Have there been any recent attempts to falsify the tired light hypothesis alternative to the Doppler shift explanation for the red shift, or is it simply ignored like the pilot wave quantum mechanical hypothesis alternative to the Copenhagen hypothesis of quantum mechanics has been? What new evidence would it take to get the tired light hypothesis for the red shift reexamined as the recent fluid dynamics oil drop experiments have done for the pilot wave hypothesis of quantum mechanics?

Answer 1

I don't think any new means to falsify "tired light" are required, as the present ones are sufficient. I believe the strongest is the following - which is recent in the sense that it has become very strong evidence in the last 15 years.

The light curve peaks of Type Ia supernova become broader at higher redshifts. The amount of broadening is exactly in proportion to the amount of redshift $(1+z)$. i.e the cosmological time dilation works as expected for an expanding universe, see for example Blondin et al. (2008). A "gradual redshifting" of light as it travelled a distance cannot explain this time dilation.

The plot below shows how the measured "de-dilation factor" from supernova light curves depends on their redshift (from Blondin et al. 2008). It goes as $1/(1+z)$, exactly as expected (well to within 10%). The horizontal dashed line is what would be expected from "tired light" and is rejected at 10 sigma.

This method was proposed by Wilson (1939) as a test of the expanding universe theory rather than the "gradual dissipation of photonic energy" (aka "tired light"). The test has been passed with flying colours.

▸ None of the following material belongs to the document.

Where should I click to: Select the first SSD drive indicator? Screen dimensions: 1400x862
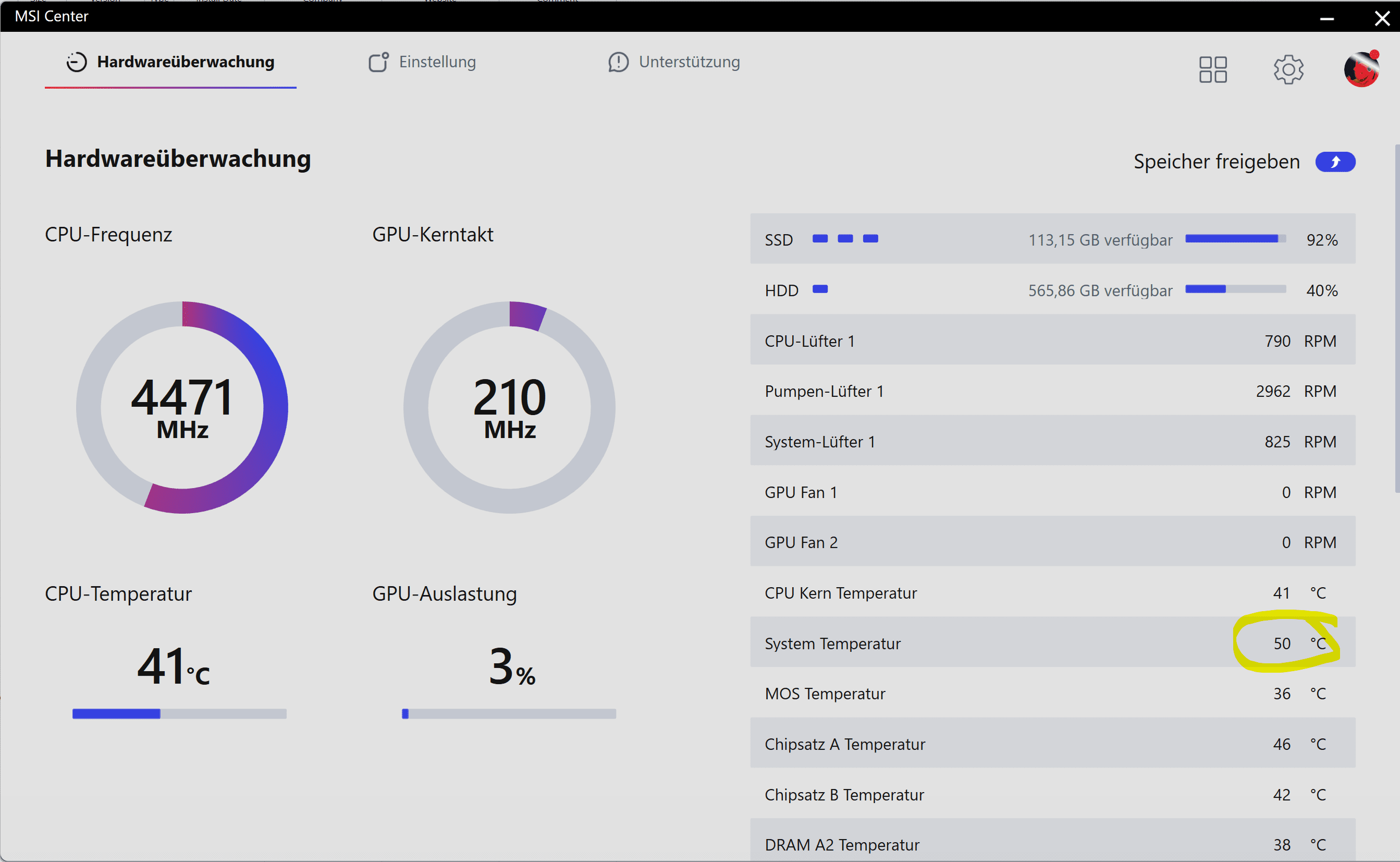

Any alternative hypothesis for why the redshift of galaxies is proportional to their distance (for small $z$; it is a more complicated relationship at high $z$) must also explain why the duration of type Ia supernovae is also stretched by the same factor $(1+z)$. Or, if it is not to be some arbitrary change in the properties of type Ia supernovae with time, then an alternative theory must explain why photons emitted at the start of a supernova explosion appear to take take less time to get to us than those emitted towards the end of the supernova. Both appear to be a stretch, if you'll forgive the astrophysicists's pun.

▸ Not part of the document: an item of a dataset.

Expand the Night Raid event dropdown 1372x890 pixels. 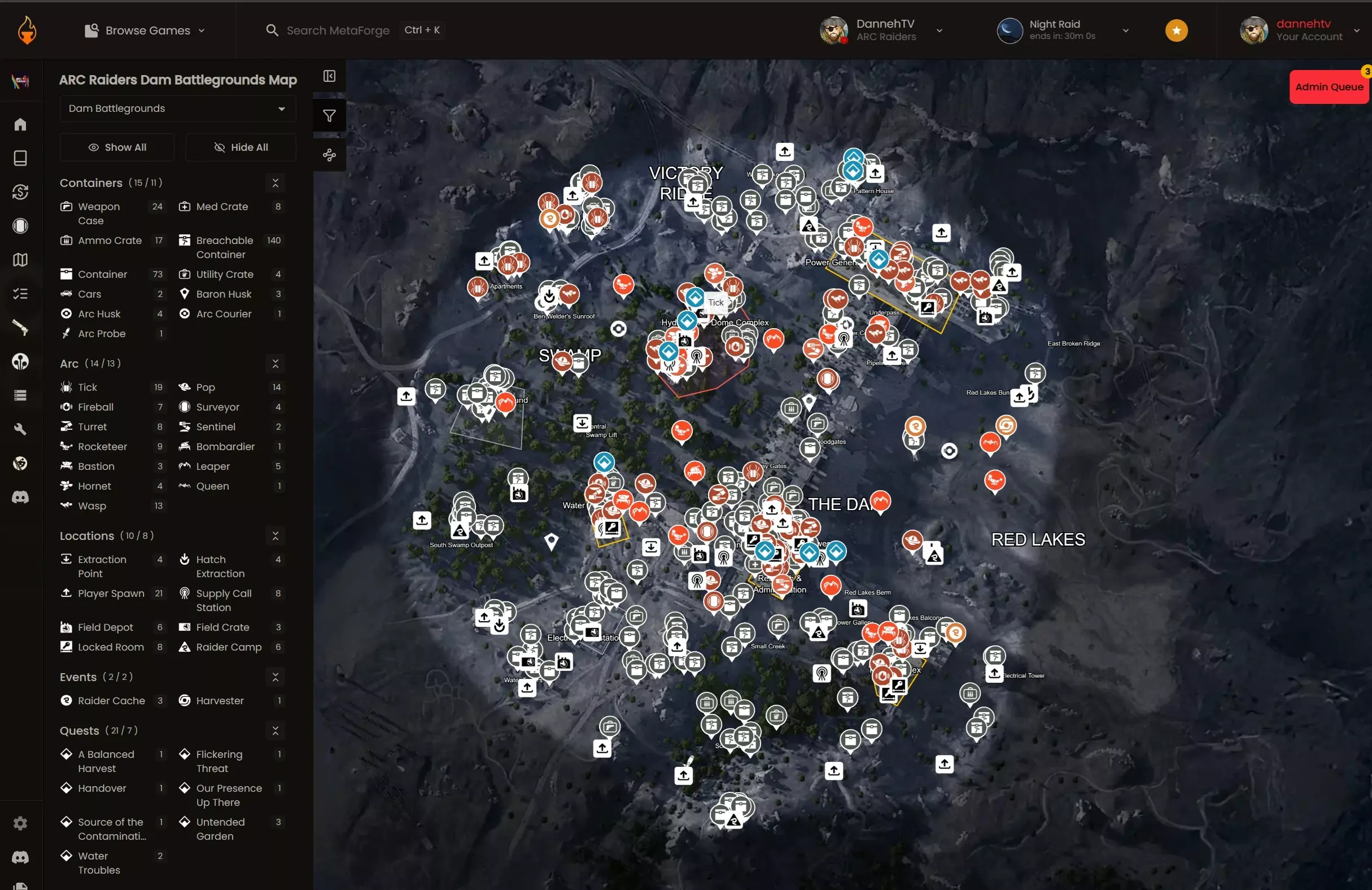point(1062,30)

Further evidence of cosmological time dilation comes from the intrinsic variability timescale of quasars as a function of redshift. This was examined by Lewis & Brewer (2023) who found that this timescale varied as $(1+z)^n$ with $n= 1.28^{+0.28}_{-0.29}$, again in accord with the expectations of standard cosmology, and again tired light would have no explanation for this.

Answer 2

Tired light certainly can explain the galaxy with a Z of 11.1. This observation is not explainable by the big bang. There are several papers that refute SN 1a time dilation problems. (Here's one http://rxiv.org/abs/1203.0062 ) Most tired light theories would suggest that there is an acceleration of the red shift with distance which means that the z 11 galaxy is closer than just a direct application of Hubble's law would suggest, thus explaining it's apparent brightness. http://www.angelfire.com/az/BIGBANGisWRONG/Hubble_latest_web.htm

Answer 3

Then greater the observation distance then more mass the source has to have to be detectable. That's why the sources from very large distances certainly have much larger gravitational potential than on earth. And that is the reason they emit photons with redshifted frequencies. So the relative distance between the spectral lines of hydrogen is the same like on earth but the emission from masses greater the earth's mass is redshifted. This phenomenon is observable on earth too (https://en.wikipedia.org/wiki/Pound-Rebka_experiment).

Photons will not lose energy during their travel in space, they are indivisible units.